Pope's work is full of frantic, almost desperate energy. His art seems driven, and the essays in this book (I was surprised by the amount of text, but not unpleasantly, as it turned out) enhance this feeling. The book paints a picture of an artist with a great deal of passion for his work, and also a deeply thoughtful, philosophic side, and a strong respect for the history of his chosen art.
The pictures are often raw-edged, a few of them appear to have been lifted from sketchbooks or diaries, sometimes with blocks of handwritten (and not always legible) text running off the edge of the page, or stamped with rubber stamps in Japanese ("Paul Pope" "Comics Destroyer" and so on). It is deliberate, of course, and it seems right that way. Each picture is full of texture and detail, and rewards a careful viewing.

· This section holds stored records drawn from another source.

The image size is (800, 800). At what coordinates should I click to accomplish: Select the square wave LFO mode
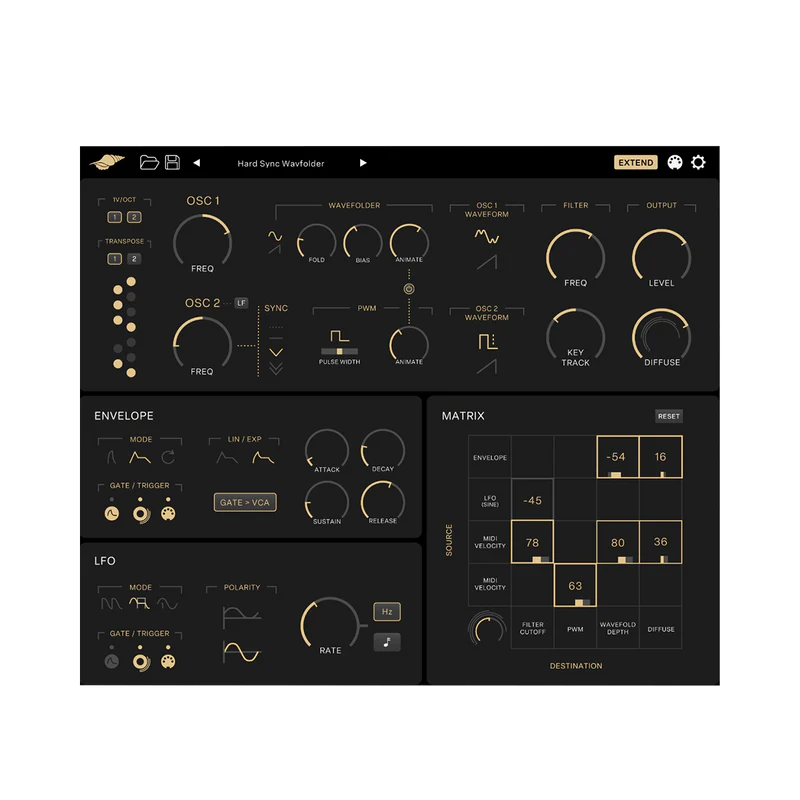click(141, 603)
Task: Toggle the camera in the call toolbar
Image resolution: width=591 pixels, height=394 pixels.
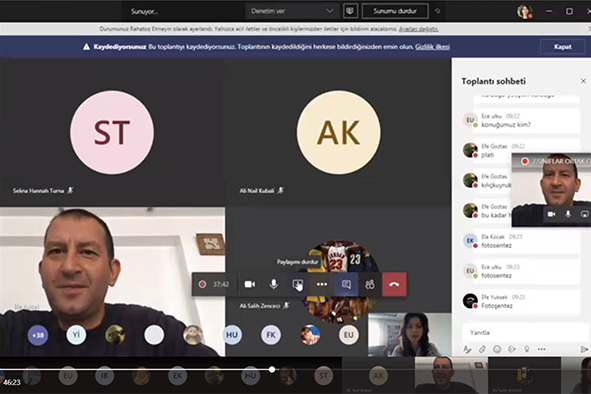Action: (x=250, y=284)
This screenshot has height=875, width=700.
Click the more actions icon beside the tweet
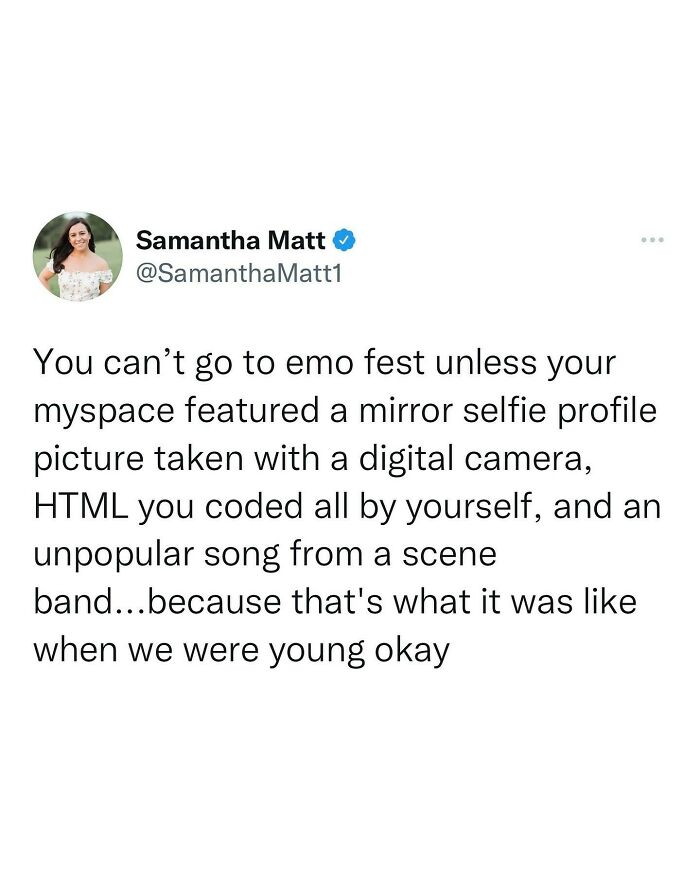click(x=652, y=236)
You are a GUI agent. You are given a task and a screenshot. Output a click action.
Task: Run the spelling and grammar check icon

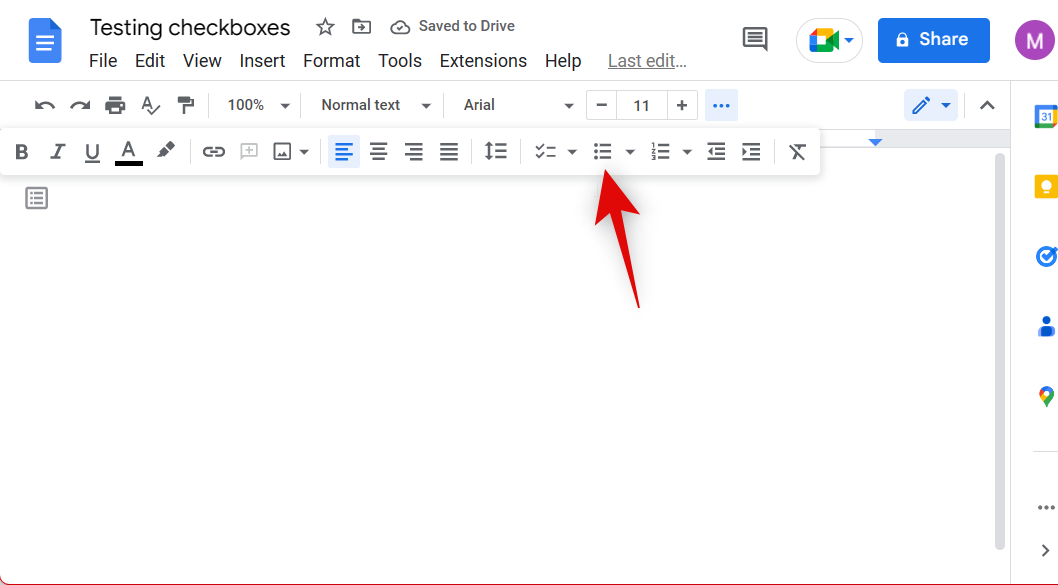pyautogui.click(x=150, y=105)
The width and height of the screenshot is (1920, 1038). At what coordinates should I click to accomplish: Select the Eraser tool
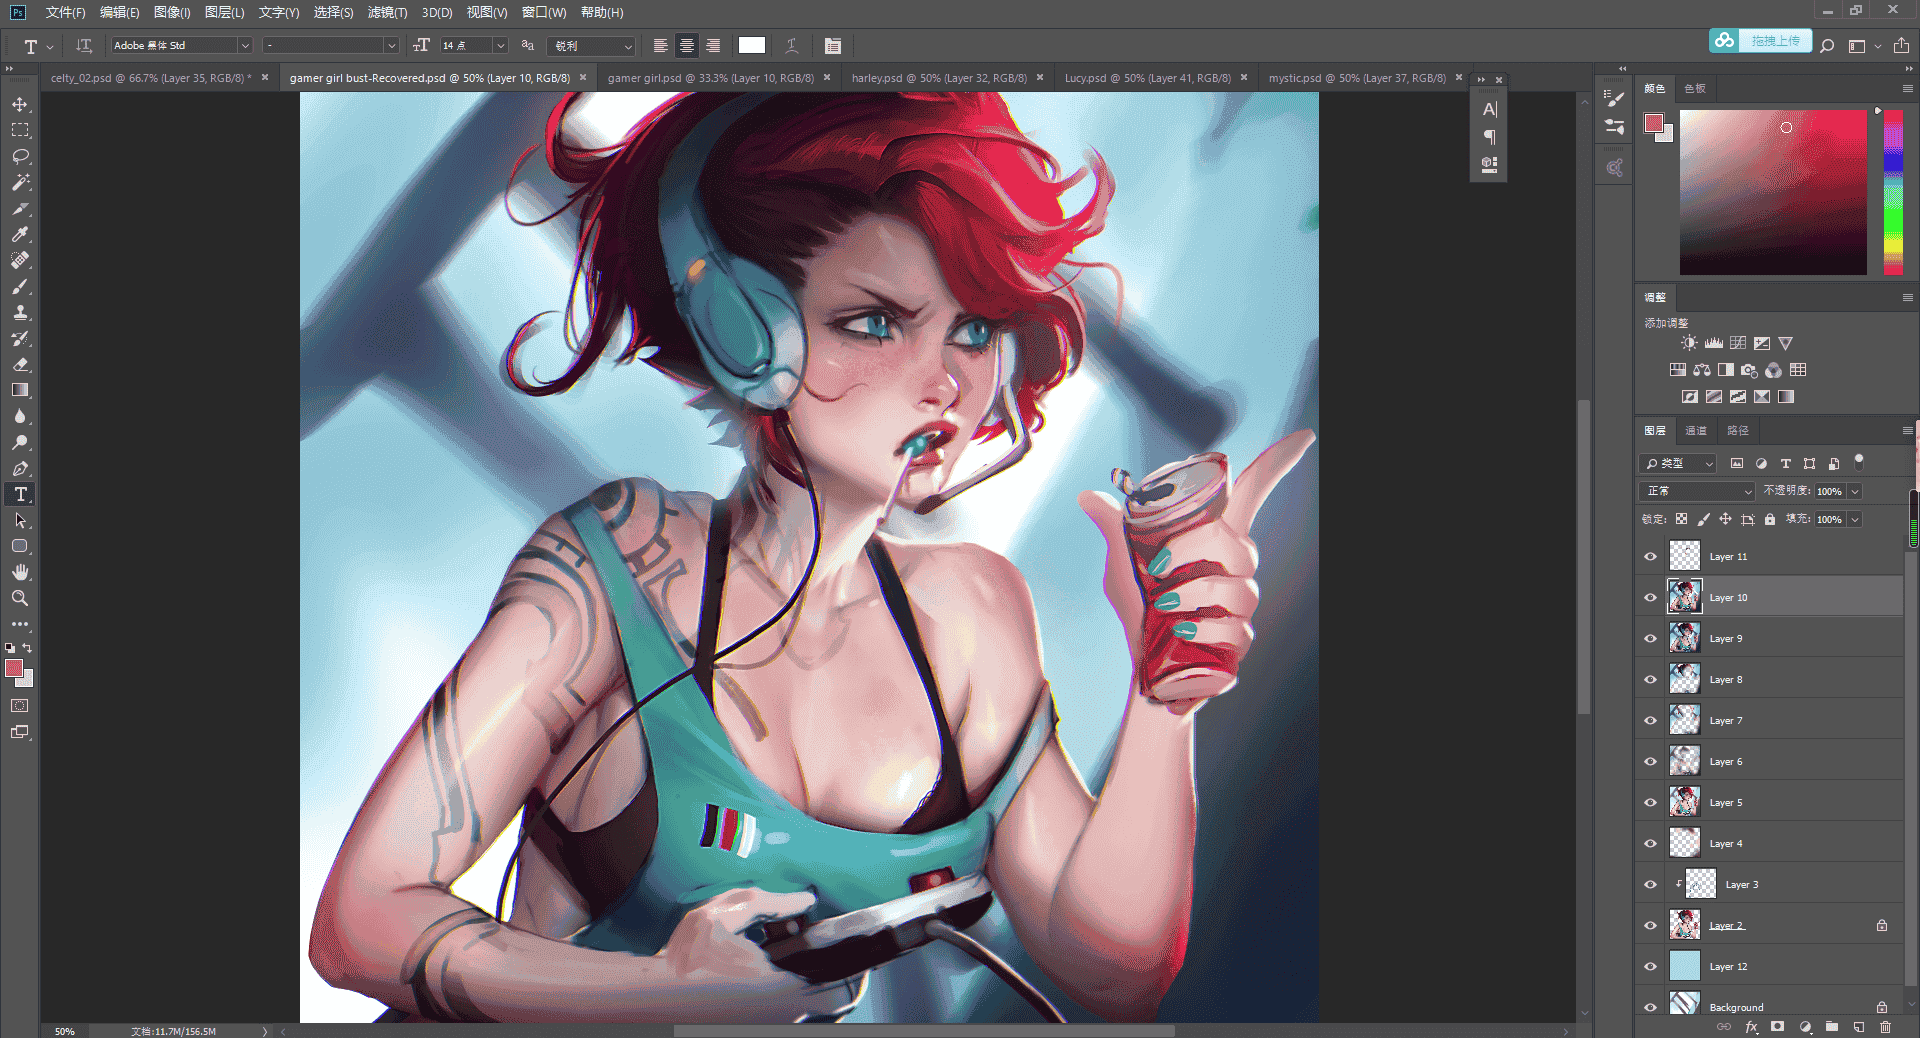(20, 365)
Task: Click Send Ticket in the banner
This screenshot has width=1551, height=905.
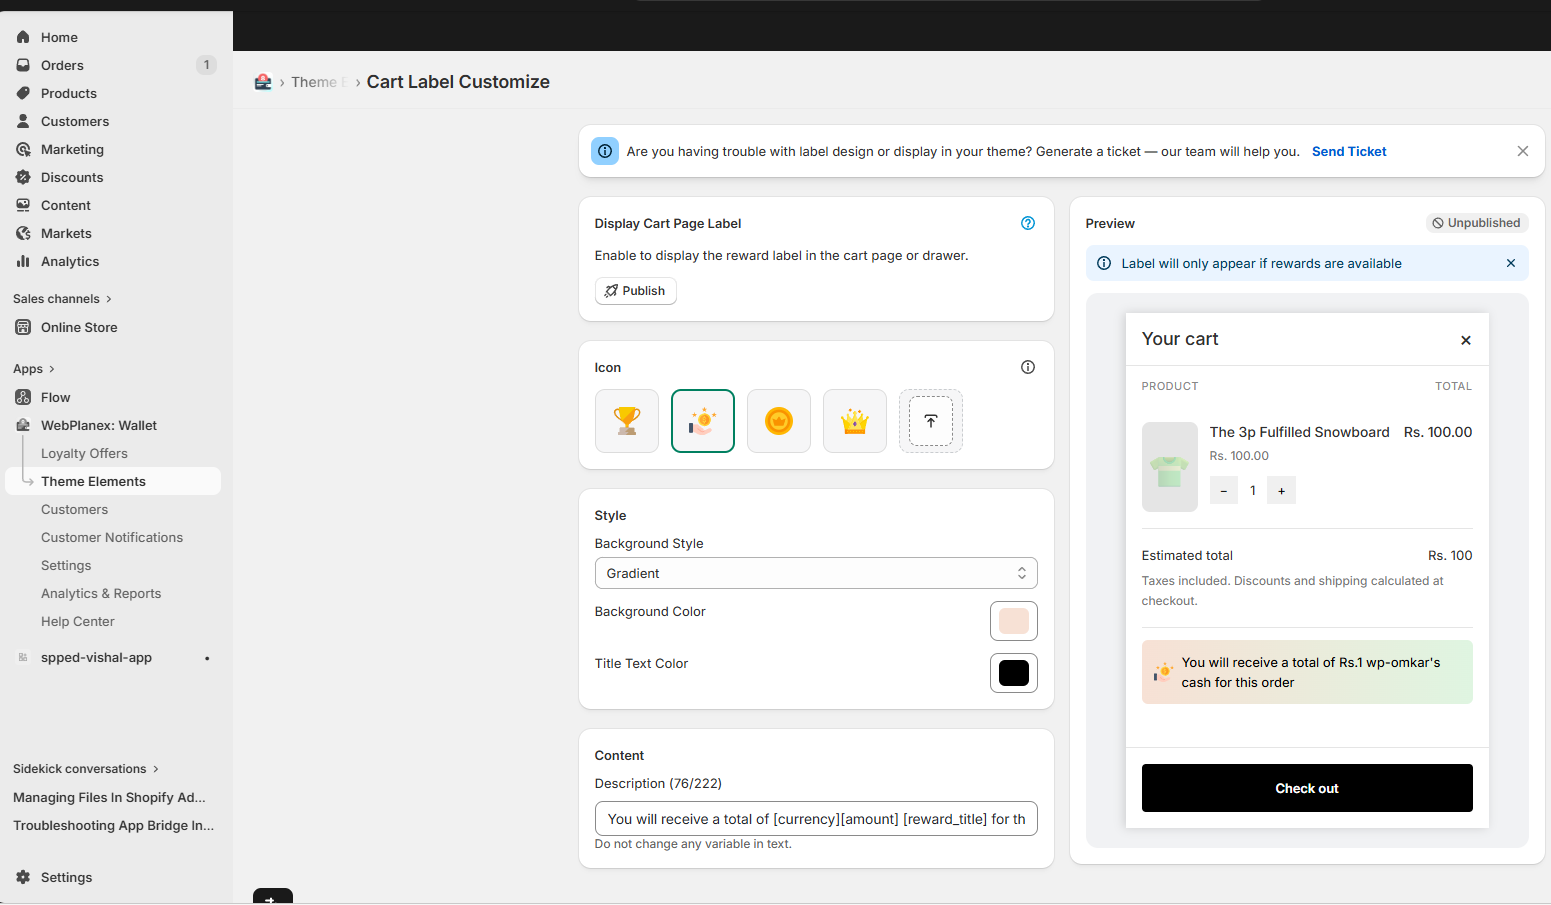Action: pyautogui.click(x=1348, y=151)
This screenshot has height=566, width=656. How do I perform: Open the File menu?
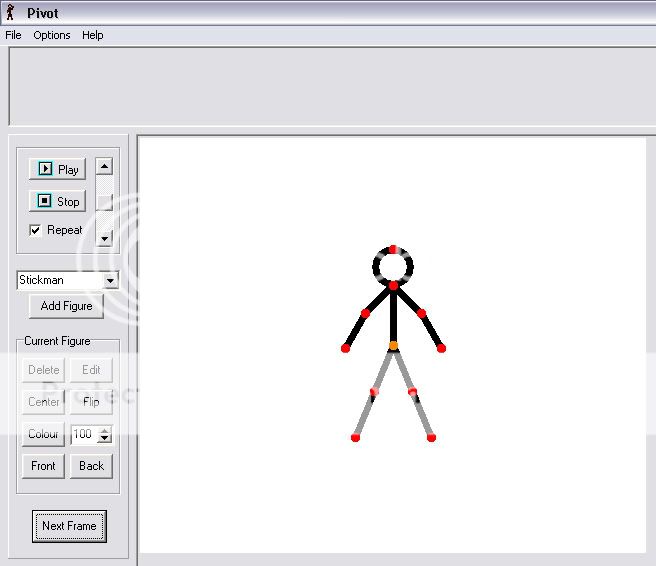tap(13, 35)
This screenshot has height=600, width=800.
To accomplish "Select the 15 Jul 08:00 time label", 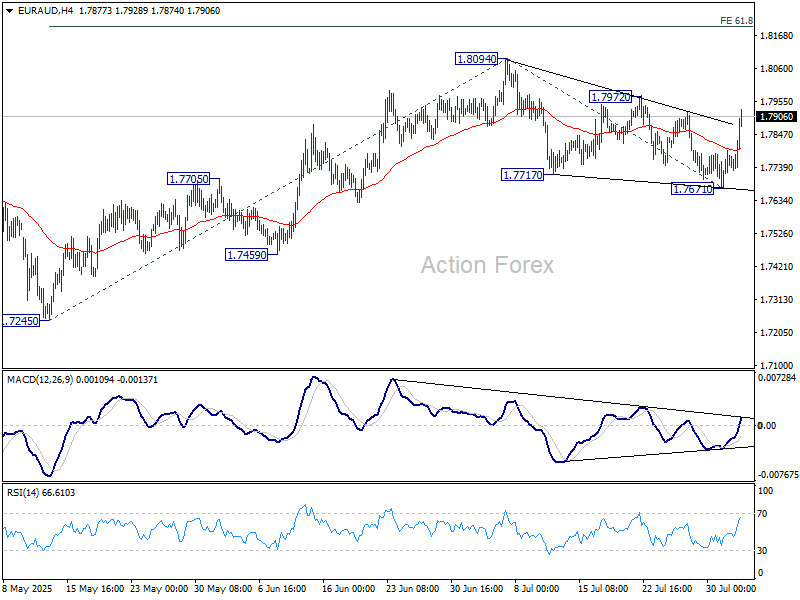I will click(x=602, y=589).
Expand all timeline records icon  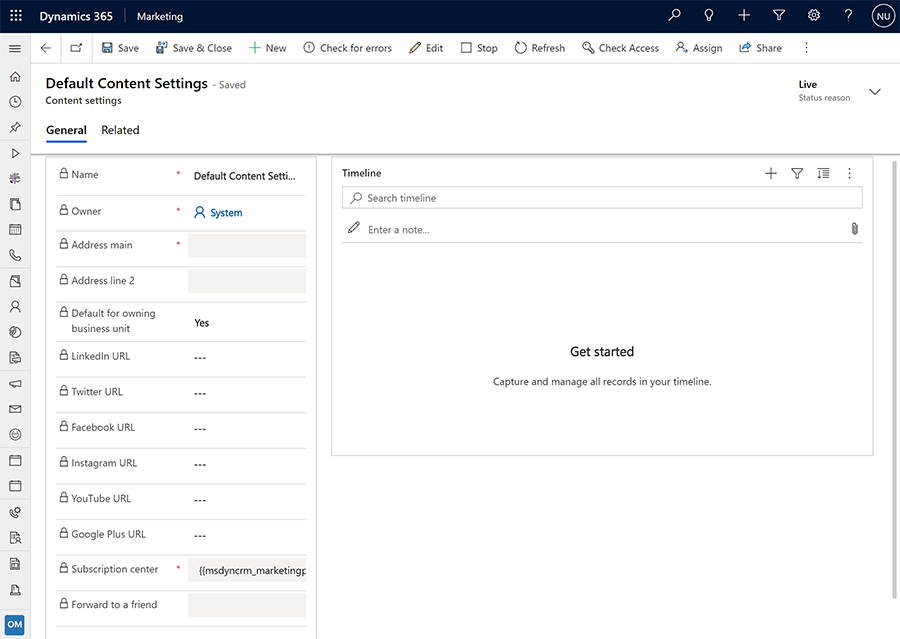(823, 173)
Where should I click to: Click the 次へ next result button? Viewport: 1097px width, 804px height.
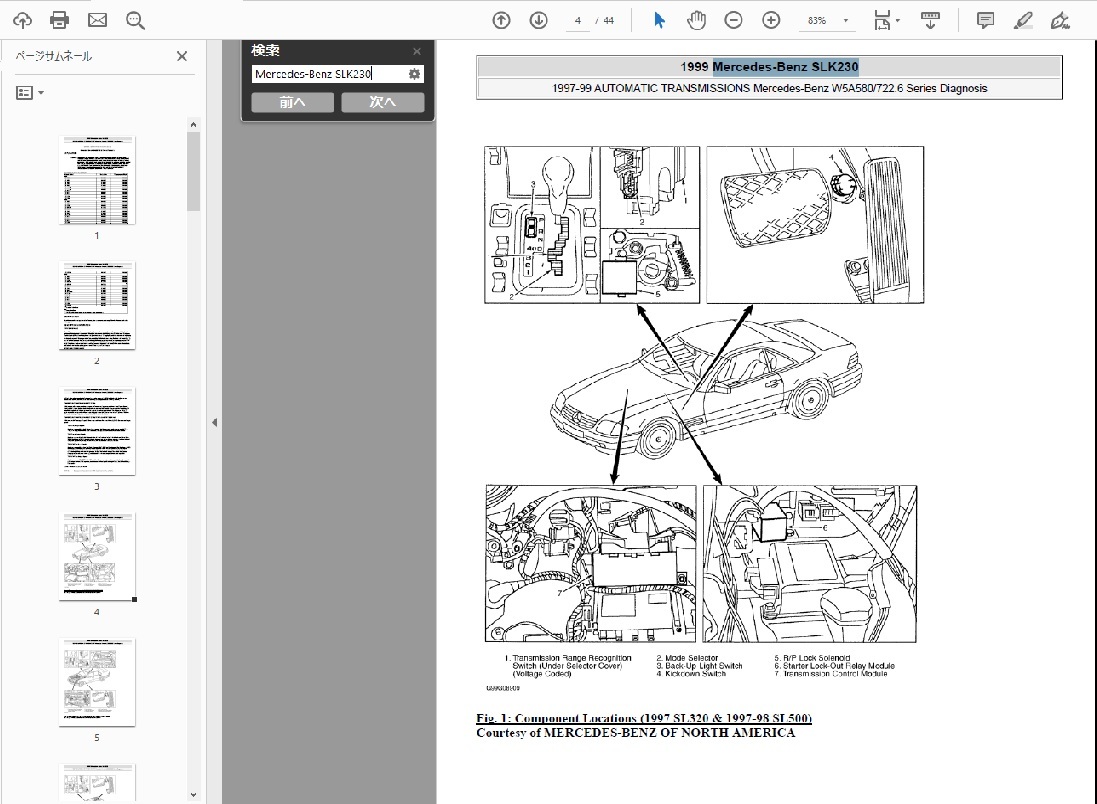[x=383, y=102]
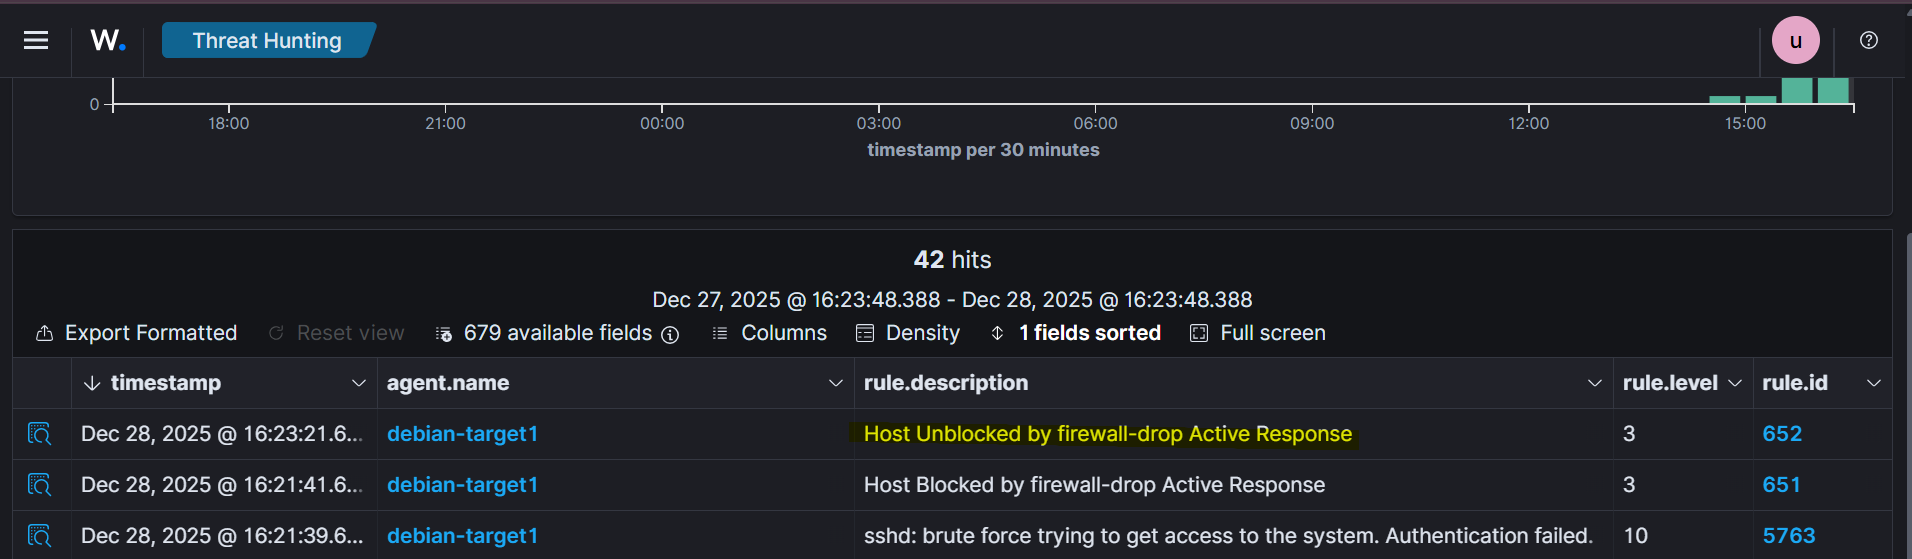This screenshot has height=559, width=1912.
Task: Open rule ID 5763 link
Action: click(x=1788, y=536)
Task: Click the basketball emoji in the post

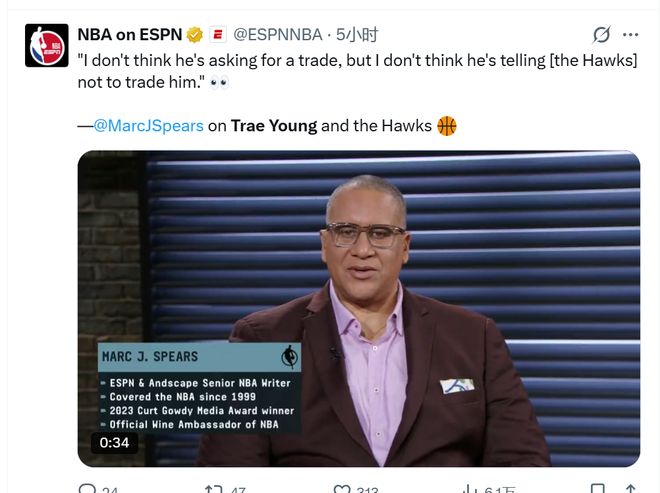Action: pyautogui.click(x=447, y=126)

Don't just look at the pretty pictures, though. The book contains several autobiographical essays that are worth the price of admission by themselves. Pope talks about his inspirations and methods, discusses his thinking during the creation of some of the pieces in the book, and such topics as pornography as it relates to art and erotica. (Note to the prudish, a few of the pictures in this book are quite explicit. Although there are no sex acts shown, Pope is very frank about his appreciation for sex as a source of passion and inspiration, and he doesn't shy away from portraying all parts of human anatomy.) Reading the essays enhanced my appreciation for the art significantly.
It's a fine book, especially if you like Paul Pope's style. Recommended.